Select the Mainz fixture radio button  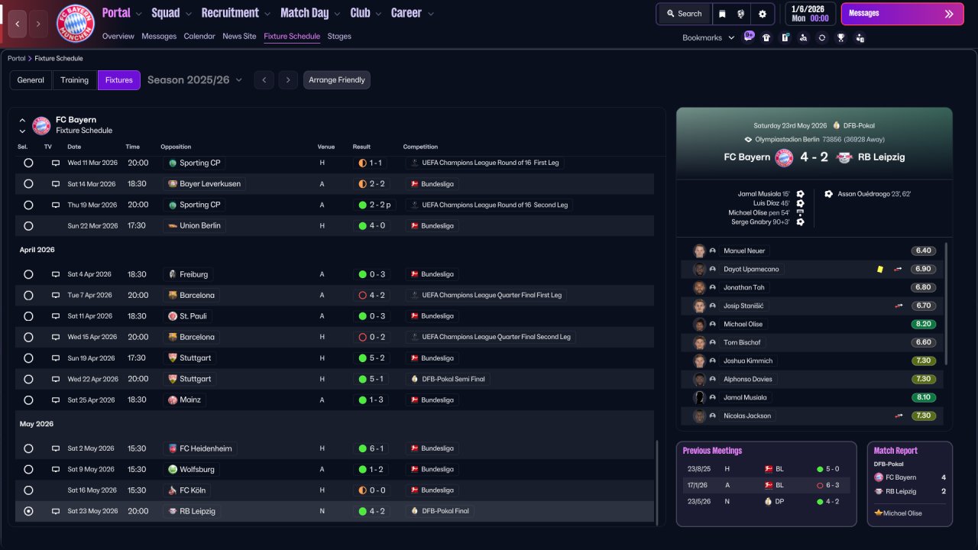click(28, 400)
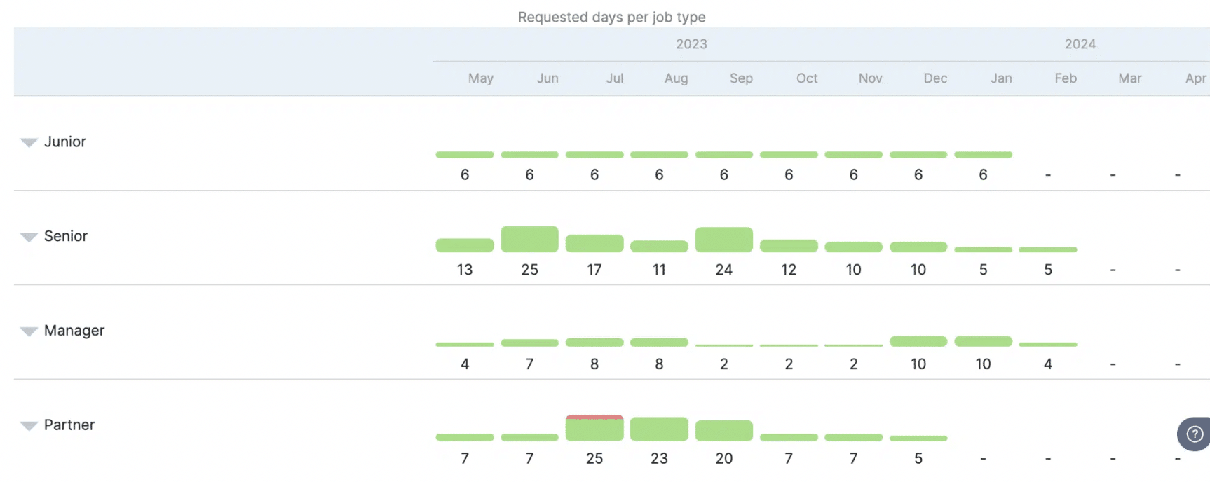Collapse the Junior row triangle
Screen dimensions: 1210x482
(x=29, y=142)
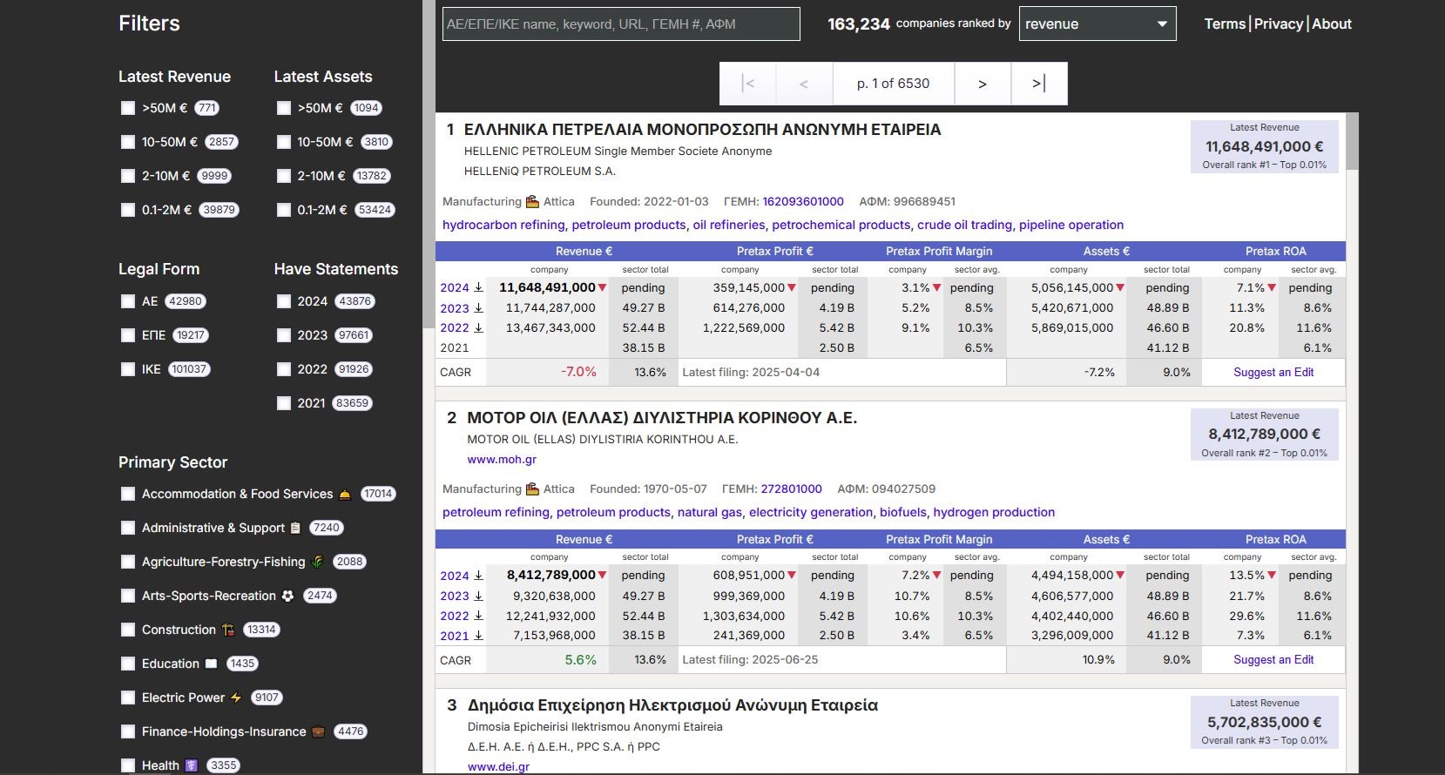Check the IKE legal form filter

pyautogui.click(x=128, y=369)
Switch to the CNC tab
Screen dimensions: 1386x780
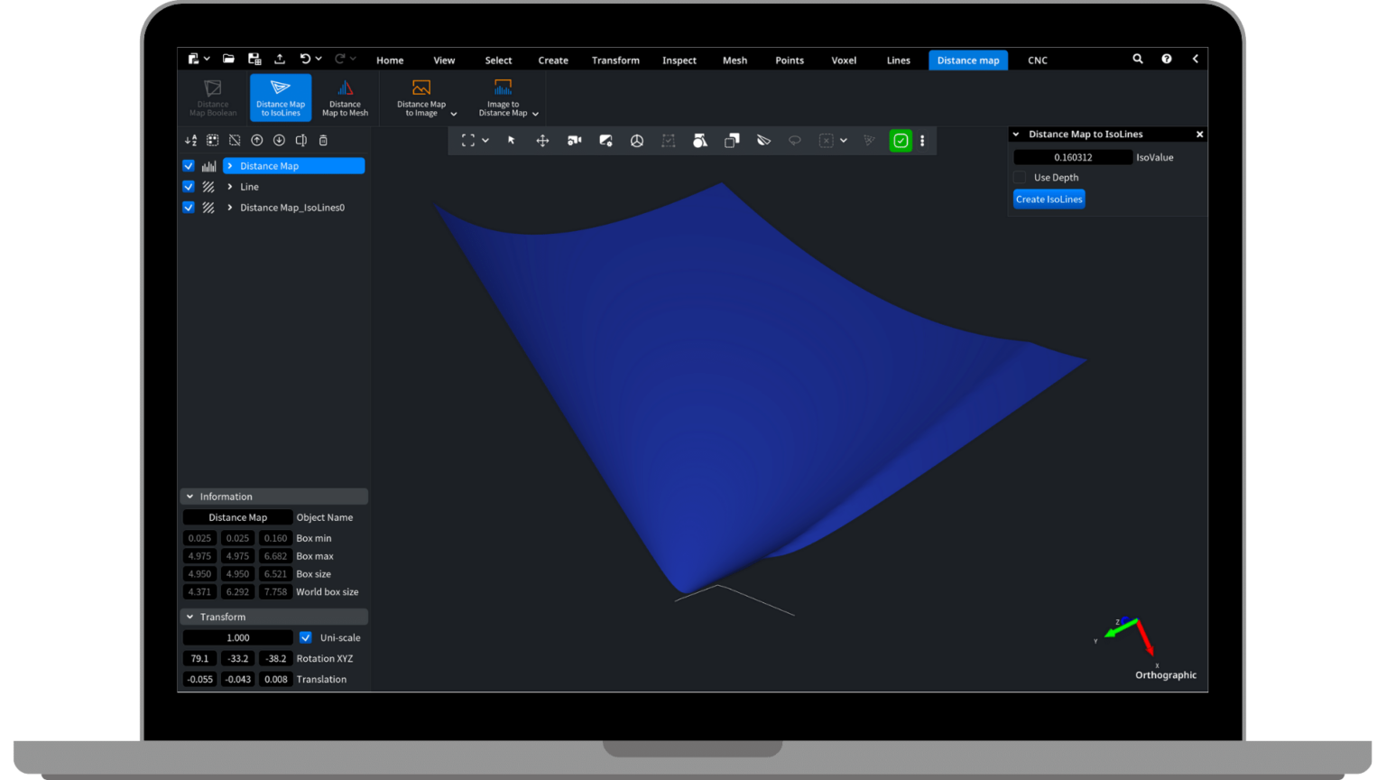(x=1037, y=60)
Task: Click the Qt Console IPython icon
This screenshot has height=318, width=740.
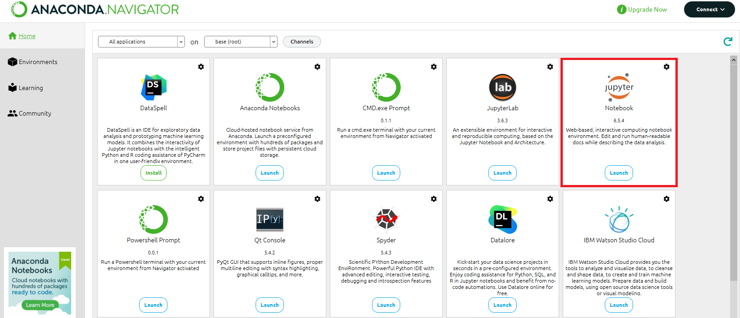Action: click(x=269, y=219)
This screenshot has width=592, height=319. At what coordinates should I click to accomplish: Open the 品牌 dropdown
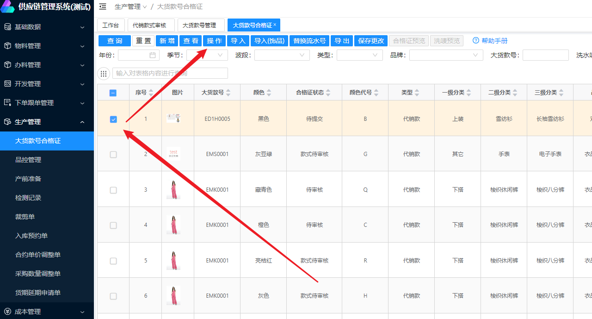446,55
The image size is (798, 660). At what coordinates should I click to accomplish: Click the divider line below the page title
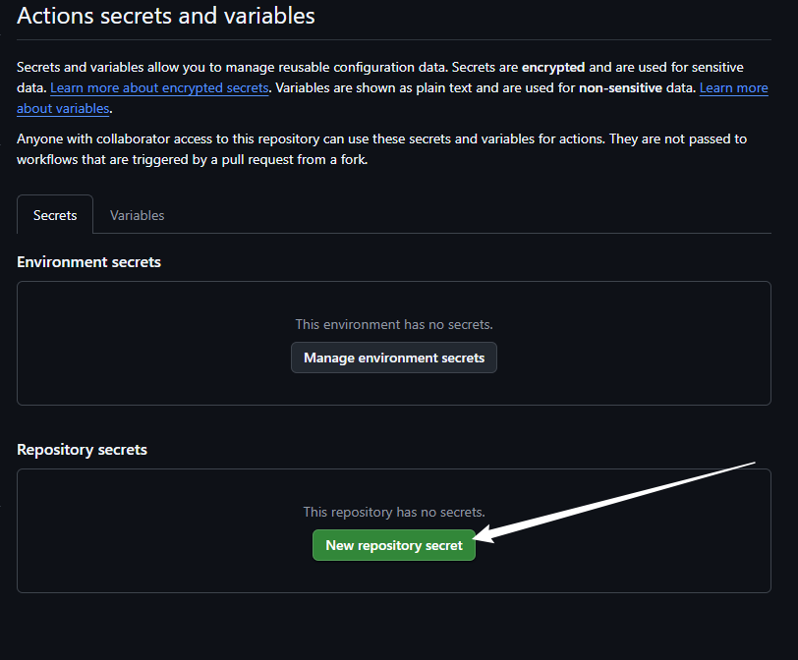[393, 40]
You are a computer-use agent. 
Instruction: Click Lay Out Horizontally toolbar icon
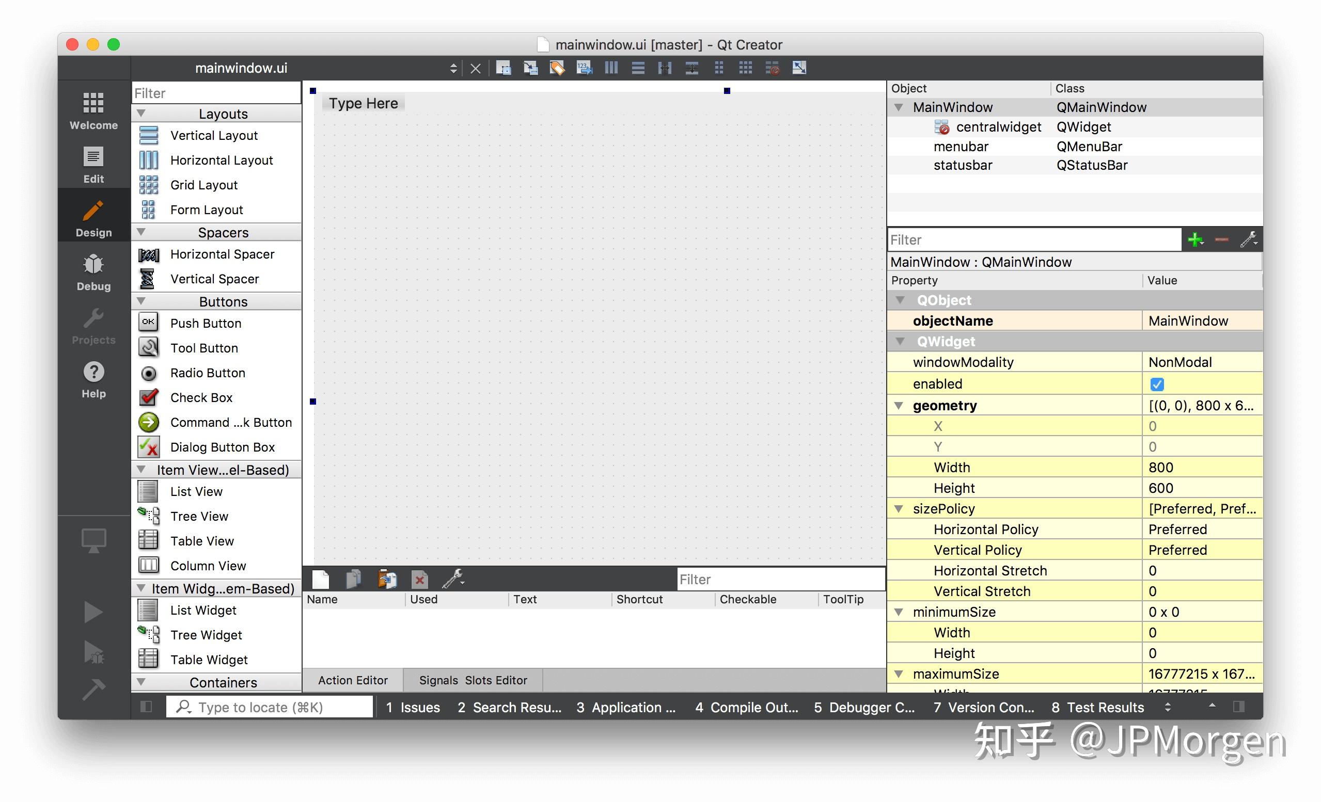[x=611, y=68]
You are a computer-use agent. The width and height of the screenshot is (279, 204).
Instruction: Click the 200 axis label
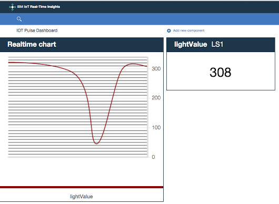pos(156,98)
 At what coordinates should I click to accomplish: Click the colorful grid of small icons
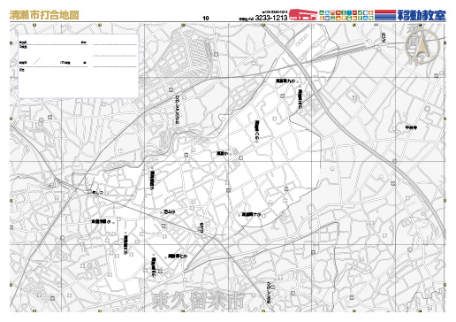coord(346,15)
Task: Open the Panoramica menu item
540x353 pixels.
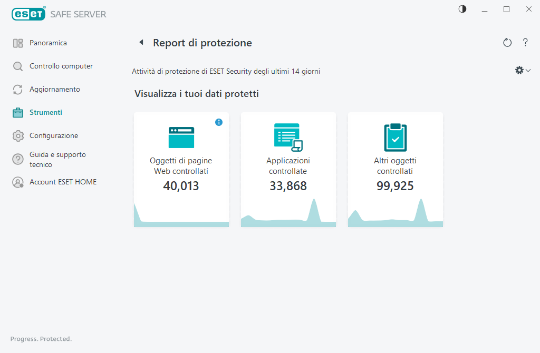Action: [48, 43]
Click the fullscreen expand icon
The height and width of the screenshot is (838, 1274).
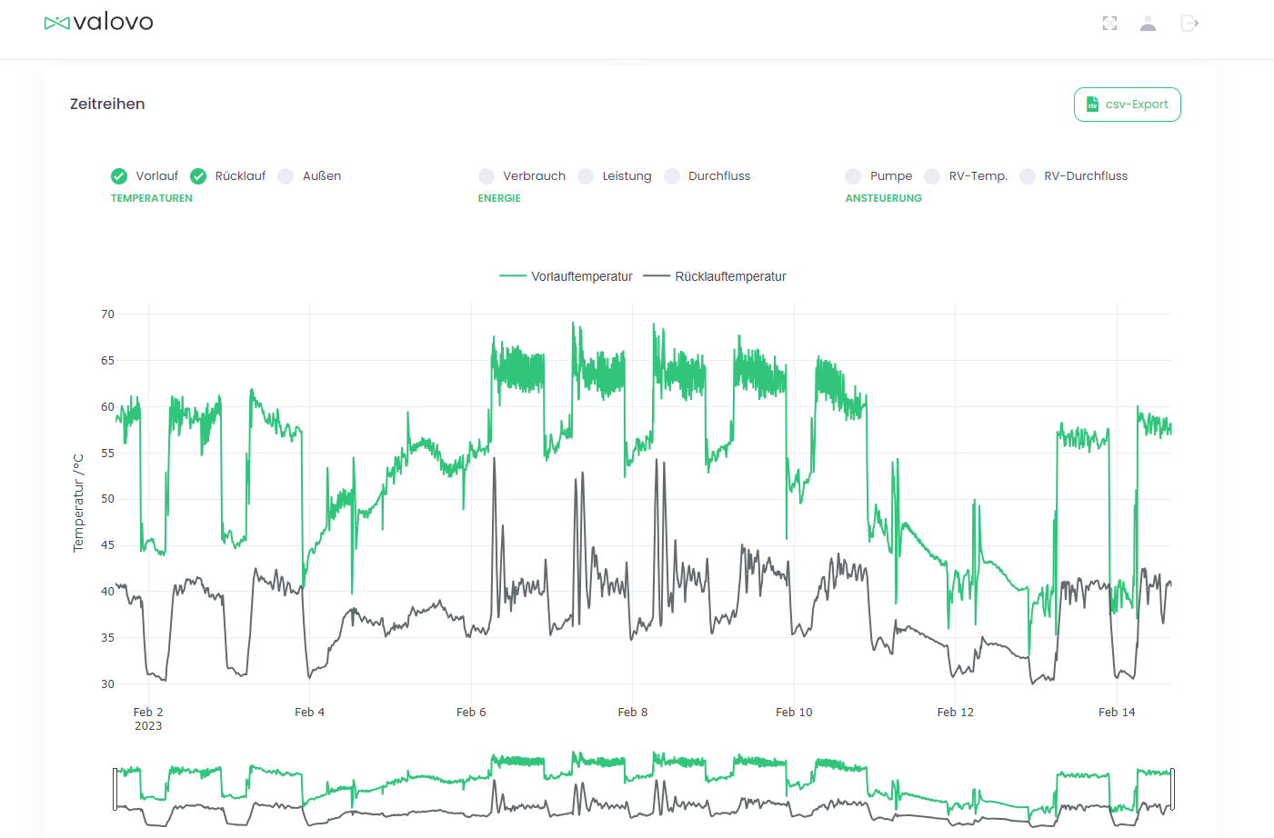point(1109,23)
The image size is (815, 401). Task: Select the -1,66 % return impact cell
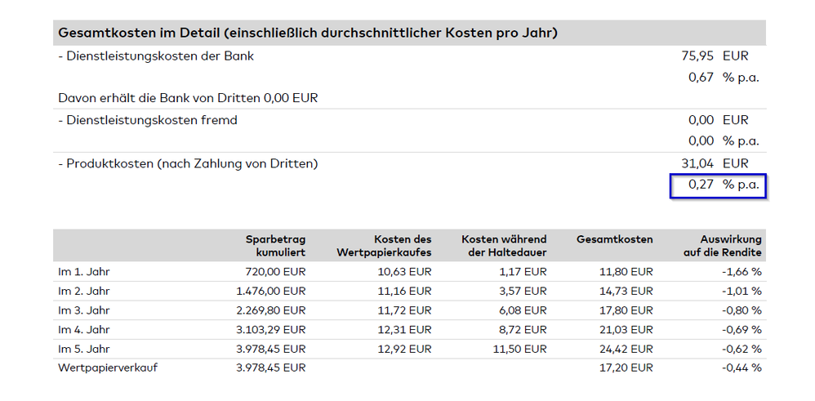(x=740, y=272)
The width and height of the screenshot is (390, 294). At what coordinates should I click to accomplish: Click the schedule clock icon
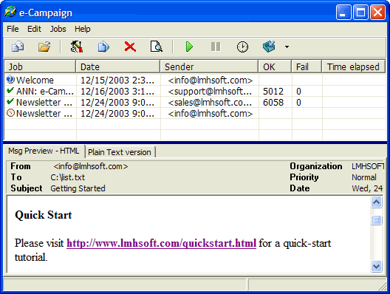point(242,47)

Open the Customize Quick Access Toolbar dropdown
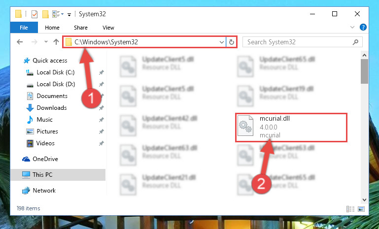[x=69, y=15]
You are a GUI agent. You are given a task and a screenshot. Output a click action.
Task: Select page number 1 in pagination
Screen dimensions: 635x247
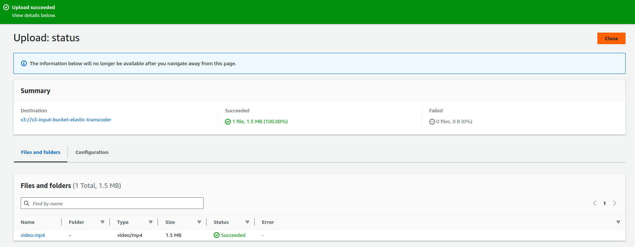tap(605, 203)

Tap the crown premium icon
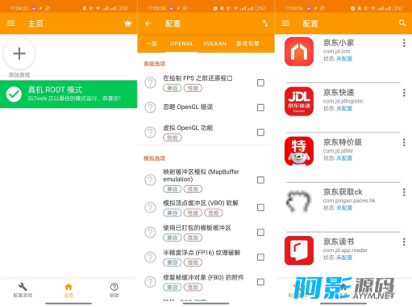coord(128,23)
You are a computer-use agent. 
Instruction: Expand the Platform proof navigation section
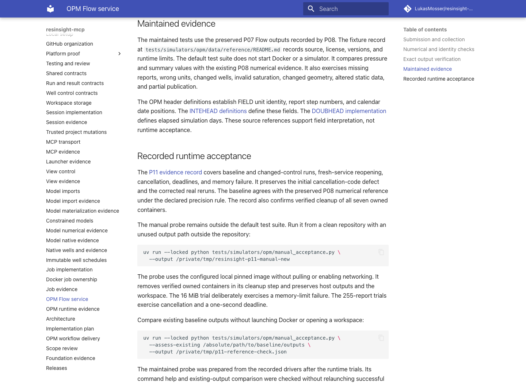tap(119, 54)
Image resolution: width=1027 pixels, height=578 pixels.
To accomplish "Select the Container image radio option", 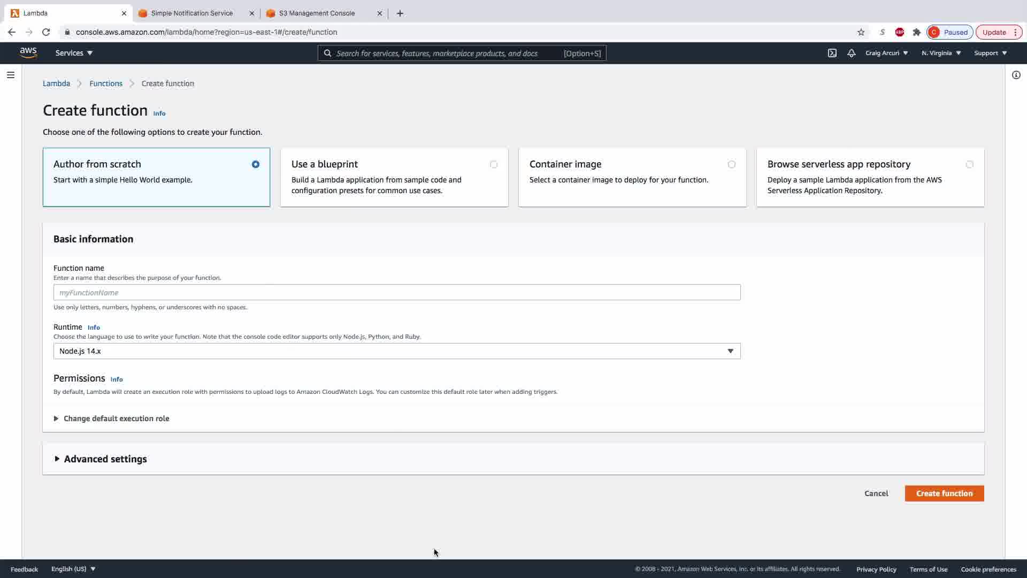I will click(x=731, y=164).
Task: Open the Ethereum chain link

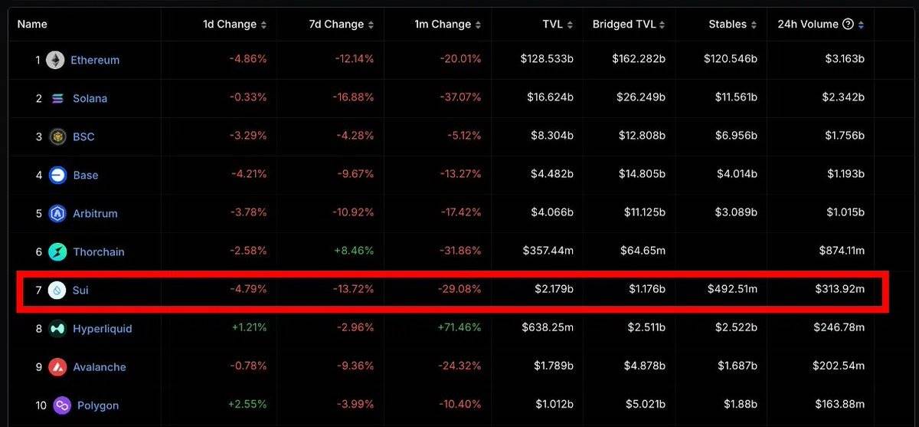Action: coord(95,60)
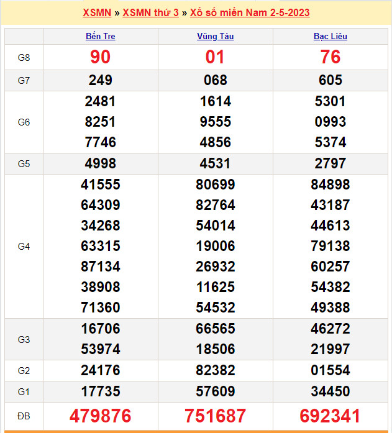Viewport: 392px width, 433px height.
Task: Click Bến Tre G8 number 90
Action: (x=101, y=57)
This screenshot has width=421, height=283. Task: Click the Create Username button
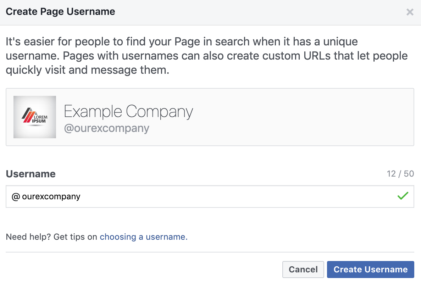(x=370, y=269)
------------------------------------------------------------------------
- **Goal**: In the listing, reproduce the lines from the one with "This screenshot has width=592, height=319." up to and including the one with "[x=611, y=68]", replacing "computer-use agent" with "GUI agent" and changing nothing else. Give only those lines, and leave out the pictures.

- **Task response**:
This screenshot has width=592, height=319. At what coordinates should I click to accomplish: Open the 品牌 dropdown
446,55
The image size is (798, 660). At what coordinates should I click to accomplish: Click the divider line below the page title
[393, 40]
You are a GUI agent. 
Instruction: Click Lay Out Horizontally toolbar icon
[x=611, y=68]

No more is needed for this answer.